**What to do**.
From the first line to the last, print the data exactly as written.

**Given records**.
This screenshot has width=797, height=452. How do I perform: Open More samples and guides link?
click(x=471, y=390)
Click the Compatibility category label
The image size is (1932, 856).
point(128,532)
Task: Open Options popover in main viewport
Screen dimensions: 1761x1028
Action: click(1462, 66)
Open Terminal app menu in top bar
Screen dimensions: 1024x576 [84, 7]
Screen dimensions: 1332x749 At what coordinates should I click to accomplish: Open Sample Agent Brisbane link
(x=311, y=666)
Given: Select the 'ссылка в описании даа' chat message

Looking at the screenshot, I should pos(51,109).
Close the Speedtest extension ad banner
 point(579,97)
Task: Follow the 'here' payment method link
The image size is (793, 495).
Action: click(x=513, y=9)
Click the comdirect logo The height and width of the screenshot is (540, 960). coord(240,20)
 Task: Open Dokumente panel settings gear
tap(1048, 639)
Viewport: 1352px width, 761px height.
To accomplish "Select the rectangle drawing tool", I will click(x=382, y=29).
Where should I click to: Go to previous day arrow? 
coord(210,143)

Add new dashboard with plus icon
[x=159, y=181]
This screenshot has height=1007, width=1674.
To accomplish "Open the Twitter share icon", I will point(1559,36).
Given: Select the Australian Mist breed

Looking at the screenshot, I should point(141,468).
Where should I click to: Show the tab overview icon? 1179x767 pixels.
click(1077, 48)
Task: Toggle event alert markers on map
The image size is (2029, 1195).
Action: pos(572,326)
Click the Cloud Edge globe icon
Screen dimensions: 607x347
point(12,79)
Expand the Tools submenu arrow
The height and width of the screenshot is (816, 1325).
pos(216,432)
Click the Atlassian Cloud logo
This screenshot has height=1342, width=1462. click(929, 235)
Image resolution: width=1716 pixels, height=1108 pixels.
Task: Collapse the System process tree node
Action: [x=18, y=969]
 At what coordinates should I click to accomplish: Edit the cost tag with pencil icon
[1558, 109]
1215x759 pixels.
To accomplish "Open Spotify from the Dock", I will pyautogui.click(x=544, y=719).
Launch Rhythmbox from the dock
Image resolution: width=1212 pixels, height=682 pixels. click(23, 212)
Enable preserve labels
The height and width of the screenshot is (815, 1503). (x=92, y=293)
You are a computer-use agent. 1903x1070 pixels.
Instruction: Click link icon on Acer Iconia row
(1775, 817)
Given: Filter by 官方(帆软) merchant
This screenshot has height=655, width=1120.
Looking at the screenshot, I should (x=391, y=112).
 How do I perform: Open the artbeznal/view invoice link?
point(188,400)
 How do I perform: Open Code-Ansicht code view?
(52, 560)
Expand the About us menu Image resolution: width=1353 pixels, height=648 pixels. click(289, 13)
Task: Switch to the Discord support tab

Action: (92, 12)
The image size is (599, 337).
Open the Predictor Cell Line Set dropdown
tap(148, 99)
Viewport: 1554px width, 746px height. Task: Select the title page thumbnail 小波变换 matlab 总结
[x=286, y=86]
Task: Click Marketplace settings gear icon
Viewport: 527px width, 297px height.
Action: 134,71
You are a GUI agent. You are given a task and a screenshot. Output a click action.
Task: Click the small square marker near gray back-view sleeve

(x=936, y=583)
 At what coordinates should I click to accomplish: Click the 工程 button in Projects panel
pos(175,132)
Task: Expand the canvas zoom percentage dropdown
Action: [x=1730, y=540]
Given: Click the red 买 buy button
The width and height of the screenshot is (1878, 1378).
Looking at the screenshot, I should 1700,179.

**Result of this exercise**.
This screenshot has width=797, height=452. How do I perform: Open More samples and guides link?
click(x=471, y=390)
Click the Compatibility category label
The image size is (1932, 856).
point(128,532)
Task: Open Options popover in main viewport
Screen dimensions: 1761x1028
Action: click(1462, 66)
Open Terminal app menu in top bar
Screen dimensions: 1024x576 [84, 7]
Screen dimensions: 1332x749 At what coordinates should I click to accomplish: Open Sample Agent Brisbane link
(x=311, y=666)
Given: Select the 'ссылка в описании даа' chat message

Looking at the screenshot, I should pos(51,109).
Close the Speedtest extension ad banner
 point(579,97)
Task: Follow the 'here' payment method link
The image size is (793, 495).
Action: click(x=513, y=9)
Click the comdirect logo The height and width of the screenshot is (540, 960). coord(240,20)
 Task: Open Dokumente panel settings gear
tap(1048, 639)
Viewport: 1352px width, 761px height.
To accomplish "Select the rectangle drawing tool", I will click(x=382, y=29).
Where should I click to: Go to previous day arrow? 
coord(210,143)

Add new dashboard with plus icon
[x=159, y=181]
This screenshot has height=1007, width=1674.
To accomplish "Open the Twitter share icon", I will point(1559,36).
Given: Select the Australian Mist breed

Looking at the screenshot, I should point(141,468).
Where should I click to: Show the tab overview icon? 1179x767 pixels.
click(1077, 48)
Task: Toggle event alert markers on map
The image size is (2029, 1195).
Action: pos(572,326)
Click the Cloud Edge globe icon
Screen dimensions: 607x347
point(12,79)
Expand the Tools submenu arrow
The height and width of the screenshot is (816, 1325).
pos(216,432)
Click the Atlassian Cloud logo
This screenshot has height=1342, width=1462. click(929, 235)
Image resolution: width=1716 pixels, height=1108 pixels.
Task: Collapse the System process tree node
Action: [x=18, y=969]
 At what coordinates should I click to accomplish: Edit the cost tag with pencil icon
[1558, 109]
1215x759 pixels.
To accomplish "Open Spotify from the Dock", I will pyautogui.click(x=544, y=719).
Launch Rhythmbox from the dock
Image resolution: width=1212 pixels, height=682 pixels. click(23, 212)
Enable preserve labels
The height and width of the screenshot is (815, 1503). (x=92, y=293)
You are a computer-use agent. 1903x1070 pixels.
Instruction: Click link icon on Acer Iconia row
(1775, 817)
Given: Filter by 官方(帆软) merchant
This screenshot has height=655, width=1120.
Looking at the screenshot, I should (x=391, y=112).
 How do I perform: Open the artbeznal/view invoice link?
point(188,400)
 How do I perform: Open Code-Ansicht code view?
(52, 560)
Expand the About us menu Image resolution: width=1353 pixels, height=648 pixels. click(289, 13)
Task: Switch to the Discord support tab

Action: (92, 12)
The image size is (599, 337).
Open the Predictor Cell Line Set dropdown
tap(148, 99)
Viewport: 1554px width, 746px height. Task: Select the title page thumbnail 小波变换 matlab 总结
[x=286, y=86]
Task: Click Marketplace settings gear icon
Viewport: 527px width, 297px height.
Action: 134,71
You are a GUI agent. You are given a task and a screenshot. Output a click action.
Task: Click the small square marker near gray back-view sleeve

(x=936, y=583)
 At what coordinates should I click to accomplish: Click the 工程 button in Projects panel
pos(175,132)
Task: Expand the canvas zoom percentage dropdown
Action: [x=1730, y=540]
Given: Click the red 买 buy button
The width and height of the screenshot is (1878, 1378).
Looking at the screenshot, I should 1700,179.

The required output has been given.